In my opinion, the biggest problem with the tour is their rediculous pension program. Under that plan, they shield millions of dollars per year from taxation. Even if the Tour deserved non-profit status (which I think is questionable), there is zero reason to allow its employees (or "independant contractors") a pension plan that is better than anything normal taxpayers receive.
12.30.2013 | Unregistered CommenterBrad Ford
"pensions that normal taxpayers receive"... what does that mean? "Normal taxpayers" receive (actually they earn) pensions from the company they choose to work for and pensions vary greatly between all companies. Should the PGA Tour be forced to changed their pension program by the government? - no way in my opinion

Non-profit status is a different argument, and is one that is worth having, but the target should be the government's laws, not the companies that use those laws to their advantage.
12.30.2013 | Unregistered CommenterTy's Ties
I believe Rustic Canyon is getting a good water deal. And is on park land>?

Basically, Rustic brings a pretty nice recreation venue to Moorpark/Ventura.
But would it be what it is if land/water prices were at full values?
12.30.2013 | Unregistered Commenteron the other hand
Please note - I am not some lefty looking to stick it to the rich. I am a Republican and a fiscal conservative.

Ty's Ties - with the exception of government workers (a different argument), most people in the US are allowed to shelter income for retirement based upon similar rules (IRA, Roth, 401K, etc) and limits.

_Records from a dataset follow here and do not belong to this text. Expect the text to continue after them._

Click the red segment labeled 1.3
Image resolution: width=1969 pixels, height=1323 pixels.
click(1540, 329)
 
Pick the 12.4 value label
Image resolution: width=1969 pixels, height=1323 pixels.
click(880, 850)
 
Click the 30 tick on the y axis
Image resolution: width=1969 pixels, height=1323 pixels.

While there are certainly creative ways to maximize tax deferred savings, most people are forced to play by the same rules.

With respect to the PGA Tour "pension," the Tour was allowed to create a special "pension" that shields ENORMOUS amounts of income from taxation. Essentially, Tour members have been allowed to contribute unlimited amounts of money to an ENORMOUS 401k-type "pension."
12.31.2013 | Unregistered CommenterBrad Ford

So why complain about the PGA Tour using this exception? Shouldn't the blame be on the ones that "allowed" them to create a special pension program?
12.31.2013 | Unregistered CommenterTy's Ties
Ty's Ties - I blame both the PGA Tour and the politicians who have allowed it to happen. BTW - it is not like they are using an "exemption" that is available to other companies. The exemption was placed in legistlations b/c the Tour's lobbyists got them a special deal.

Hopefully, both issues will be addressed by better laws.